## Assignment
Only the pictures are to be left out; write out the rest of the data exactly.

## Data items
>>

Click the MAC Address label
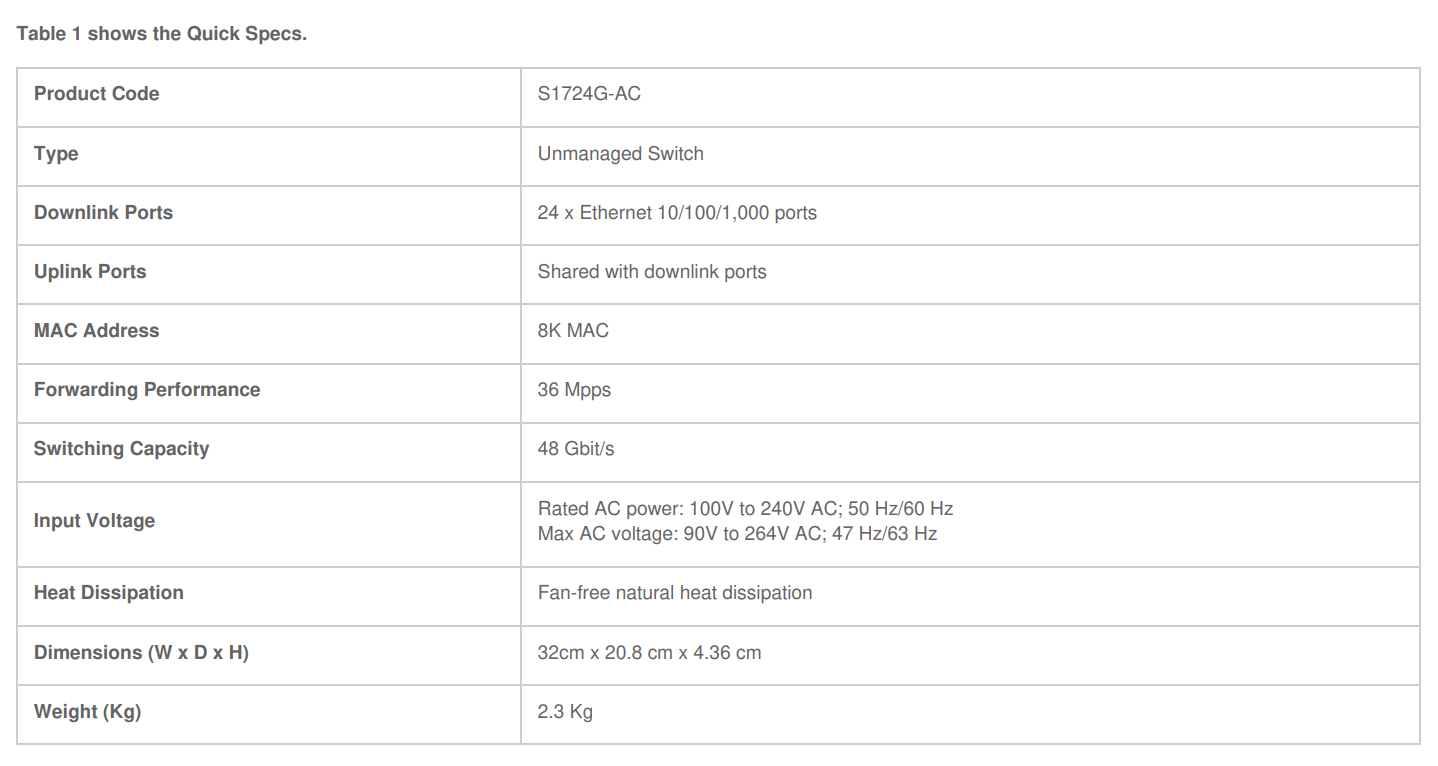 tap(96, 331)
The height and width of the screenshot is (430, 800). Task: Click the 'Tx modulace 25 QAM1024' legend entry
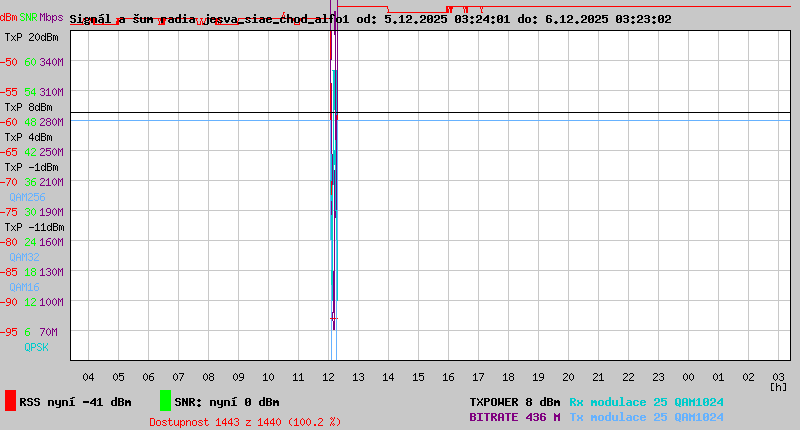click(x=646, y=417)
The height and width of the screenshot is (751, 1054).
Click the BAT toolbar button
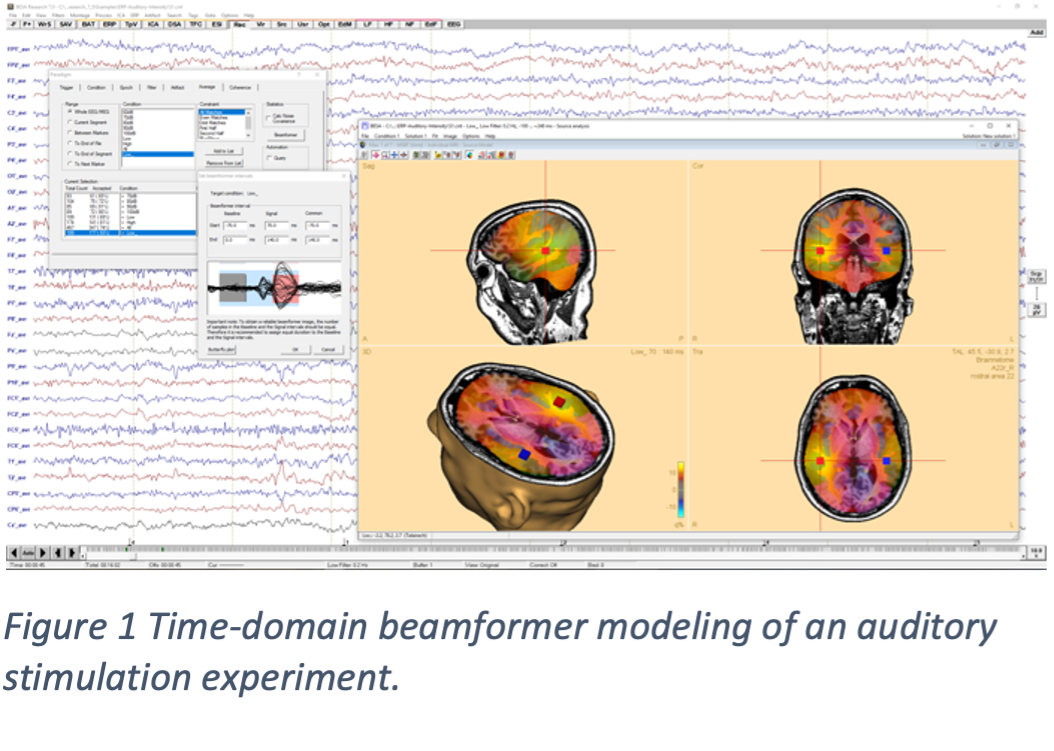pos(88,22)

<<

## Answer for the task
Click the MAC Address label
 tap(96, 331)
The height and width of the screenshot is (430, 800). Task: Click the 'Tx modulace 25 QAM1024' legend entry
click(x=646, y=417)
The height and width of the screenshot is (751, 1054).
Click the BAT toolbar button
pos(88,22)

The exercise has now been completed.